It is my decision what to cut, that is the main reason for the meeting today. I agree though.


----------



## chevytaHOE5674 (Dec 11, 2008)

modn said:


> It is my decision what to cut, that is the main reason for the meeting today. I agree though.



Well make sure he leaves the best quality trees. Also make sure he cuts across all the diameter ranges, not just big trees. Once you get your trees marked, go back and put a stump mark on the trees so that you can double check that only the right trees are cut.


----------



## Bushler (Dec 11, 2008)

Here's another thought. When you are marking your unit with the logger, pay attention to the necessity to skid the logs, and how the skid roads will effect the remaining timber, both now and later. Try to lay out the harvest pattern to minimize adverse impact on the remaining trees, and how to make the logging the easiest and most effecient. 
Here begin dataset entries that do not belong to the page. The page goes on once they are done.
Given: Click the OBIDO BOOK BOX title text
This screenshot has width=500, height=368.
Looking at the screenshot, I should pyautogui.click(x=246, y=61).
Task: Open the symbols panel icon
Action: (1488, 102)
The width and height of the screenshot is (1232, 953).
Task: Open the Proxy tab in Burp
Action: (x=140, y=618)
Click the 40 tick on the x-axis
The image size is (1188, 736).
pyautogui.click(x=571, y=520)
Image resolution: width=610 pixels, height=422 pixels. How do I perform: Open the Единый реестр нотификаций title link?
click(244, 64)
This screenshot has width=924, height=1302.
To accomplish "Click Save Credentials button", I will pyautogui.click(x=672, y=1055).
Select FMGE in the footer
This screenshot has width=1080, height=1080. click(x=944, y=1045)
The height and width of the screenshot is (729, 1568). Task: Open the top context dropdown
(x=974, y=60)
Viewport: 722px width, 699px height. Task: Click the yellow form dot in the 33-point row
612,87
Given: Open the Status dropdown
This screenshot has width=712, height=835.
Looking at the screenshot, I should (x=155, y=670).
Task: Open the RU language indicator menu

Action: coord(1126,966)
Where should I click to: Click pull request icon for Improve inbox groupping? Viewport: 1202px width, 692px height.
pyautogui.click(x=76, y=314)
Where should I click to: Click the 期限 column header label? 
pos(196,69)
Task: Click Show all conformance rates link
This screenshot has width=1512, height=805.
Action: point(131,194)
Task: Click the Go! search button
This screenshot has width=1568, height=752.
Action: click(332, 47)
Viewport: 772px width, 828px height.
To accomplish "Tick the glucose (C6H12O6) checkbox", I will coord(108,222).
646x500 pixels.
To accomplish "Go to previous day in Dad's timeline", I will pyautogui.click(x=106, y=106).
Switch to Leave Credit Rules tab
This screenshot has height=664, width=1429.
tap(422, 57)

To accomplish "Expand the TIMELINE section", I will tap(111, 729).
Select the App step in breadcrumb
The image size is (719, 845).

If logging is done with a dozer or skidder try to keep the skid roads as straight as possible to minimize turning the Cat. The operator will apprecitate this, and so will you when your leave trees are not scarred from dragging logs into them.


----------



## chevytaHOE5674 (Dec 11, 2008)

Call some local mills and see if you can get a price per mbf for mill delivered maple and cherry. Research how to scale up some trees, so you can get a rough balllpark of the mbf on the stump.


----------



## modn (Dec 11, 2008)

Excellent ideas!!! I really do appreciate it!!


----------



## chevytaHOE5674 (Dec 11, 2008)

modn said:


> Excellent ideas!!! I really do appreciate it!!



No problems, if any questions arise... let us know we are glad to help. I hate seeing landowners getting bent over the table by loggers and foresters alike. Just like seeing sound management practices taking place.


----------



## treeslayer (Dec 11, 2008)

Bushler said:


> Here's another thought. When you are marking your unit with the logger, pay attention to the necessity to skid the logs, and how the skid roads will effect the remaining timber, both now and later. Try to lay out the harvest pattern to minimize adverse impact on the remaining trees, and how to make the logging the easiest and most effecient.
> 
> If logging is done with a dozer or skidder try to keep the skid roads as straight as possible to minimize turning the Cat. The operator will apprecitate this, and so will you when your leave trees are not scarred from dragging logs into them.


 very good advice, also look out for watersheds, wet or dry.


----------



## Mad Professor (Dec 11, 2008)

Why not work on having him bring out the tops/firewood as part of the deal?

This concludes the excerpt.